Dass es im Rahmen eines EM-Spiels mit Beteiligung einer Nation vom Balkan zu solchen Szenen gekommen ist, ist für Krsto Lazarević nicht überraschend. Er ist in Bosnien und Herzegowina geboren und floh als Kind mit seiner Familie nach Deutschland. Gemeinsam mit dem Journalisten Danijel Majić betreibt er den Podcast „Neues vom Ballaballa-Balkan“. Er sagt:
„Mich hätte es überrascht, wenn es bei Spielen mit Balkanbezug nicht zu Ausschreitungen gekommen wäre. Die Bilder aus Gelsenkirchen waren krass, aber noch weit unter dem, was passieren kann.“
Die enge Verbindung zwischen Fußball und nationaler Identität lässt sich dieser Tage auch auf deutscher Seite wieder ziemlich eindrücklich beobachten. Lazarević sieht den Fußball auch als konstitutiv für den Nationalismus auf dem Balkan:
„Bis heute behaupten manche, dass der Krieg am 13. Mai 1990 im Zagreber Maksimir-Stadion beim Spiel zwischen Dinamo Zagreb gegen Roter Stern Belgrad begonnen hat, bei dem es zu Ausschreitungen kam. Das ist natürlich übertrieben, aber gerade für Kroatien ist der Fußball sehr zentral für die nationale Identität. In Serbien wiederum wurden in den 1990er Jahren bei Fangruppen für Paramilitärs angeworben – viele von ihnen haben schwere Kriegsverbrechen begangen.“
Nicht nur das Aufeinandertreffen englischer und serbischer Fans überschattete das zweite Spiel der Gruppe C. Auch auf dem Fanfest und im Stadion sorgten serbische Fans für unschöne Bilder. Vor dem Spiel wurde eine albanische Fahne verbrannt, im Stadion wurde mehrere Banner mit der Aufschrift „Nema predaje“ („Keine Kapitaluation“) und den Umrissen Kosovos in serbischer Fahne gezeigt sowie die Freundschaft zu Russland mit der russischen Flagge unterstrichen.

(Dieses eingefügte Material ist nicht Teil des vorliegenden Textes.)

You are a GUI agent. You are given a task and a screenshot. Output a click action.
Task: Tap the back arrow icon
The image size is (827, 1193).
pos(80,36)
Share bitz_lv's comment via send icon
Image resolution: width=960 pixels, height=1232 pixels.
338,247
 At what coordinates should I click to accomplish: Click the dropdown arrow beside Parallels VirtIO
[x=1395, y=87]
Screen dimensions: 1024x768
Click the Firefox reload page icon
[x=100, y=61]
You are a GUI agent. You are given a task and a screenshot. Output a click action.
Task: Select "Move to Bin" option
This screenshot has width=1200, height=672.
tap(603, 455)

Die Feindschaft zwischen Serbien und Albanien geht mitunter auf den Kosovo-Krieg 1998 zurück. Davor gehörte das Kosovo mit seiner mehrheitlich albanischen Bevölkerung zu Jugoslawien, später zu Serbien und seit 2008 ist es ein unabhängiger Staat, der von Serbien jedoch nicht anerkannt wird. Da das Kosovo jedoch Mitglied des europäischen Fußballverbandes UEFA ist, wünscht sich Krsto Lazarević, dass die UEFA entsprechend handelt, wenn im Stadion die Existenzberechtigung eines Mitglieds negiert wird.
So ist es zu erklären, dass nicht nur im serbischen Fanblock nationalistische Symbole gezeigt wurden. Auch im Vorfeld und beim ersten Spiel der kroatischen Nationalmannschaft kam es zu mehreren Vorfällen. So huldigten kroatische Fans dem verurteilten Kriegsverbrecher Slobodan Praljak, trugen das Wappen der HOS-Miliz, die sich in der Tradition der Nazi-Kollaborateure der Ustascha sieht oder trugen ein T-Shirt mit dem Konterfei des Ustascha-Anhängers Frane Tente.
Trotz der schönen Bilder von italienischen und albanischen Fans äußerte sich auch in Dortmund der Nationalismus des Balkans. So wurde u.a. die Flagge Großalbaniens gezeigt. Dazu gehören Teile Griechenlands, Nordmazedoniens, Serbiens, Montenegros sowie das gesamte Kosovo. Die gleiche Fahne sorgte vor zehn Jahren beim EM-Qualifikationsspiel zwischen Serbien und Albanien in Belgrad für einen Spielabbruch. Damals flog eine Drohne, an der die Flagge „Großalbaniens“ befestigt war, in das Stadion. Es kam zu Tätlichkeiten zwischen den gegnerischen Spielern sowie den Heimfans. Darüber hinaus war das Wappen der albanisch-paramilitärischen UÇK („Befreiungsarmee des Kosovos“) im Westfalenstadion präsent. Beispielsweise als Fahne oder als Abzeichen auf einer Militäruniform.
Zwar hat die UEFA inzwischen Disziplinarverfahren gegen den albanischen und den serbischen Fußballverband u.a. wegen der Verbreitung einer provokativen Botschaft eingeleitet. Nichtsdestotrotz sieht Krsto Lazarević Handlungsbedarf: „Man muss von der UEFA verlangen, dass alle Symbole verboten sind, die sich positiv auf faschistische und ultranationalistische Ideologien beziehen. Auch die Glorifizierung von Kriegsverbrechern muss unterbunden werden. Kompliziert wird es dort, wo die Grenzen zwischen patriotischem Fahnenmeer und hartem Nationalismus fließend sind.“
Noch haben Serbien, Kroatien und Albanien mindestens zwei Spiele in diesem Turnier (die beiden Letztgenannten spielen gegeneinander, während dieser Artikel entsteht). Die UEFA hat jetzt die Möglichkeit, entsprechend nachzujustieren. Das wird zwar Gewalt beim Fußball nicht verhindern, da es diese mit und ohne Hooligan-Gruppen gab und gibt. Es könnten aber zumindest nationalistische Provokationen, die die Opfer der Jugoslawienkriege relativieren oder verhöhnen, verhindert werden. Nichtsdestotrotz gilt es, wie in vielen undurchsichtigen Situationen, nicht voreilige Schlüsse zu ziehen, durch falsche Informationen rassistische Ressentiments zu schüren und Erkenntnisse abzuwarten.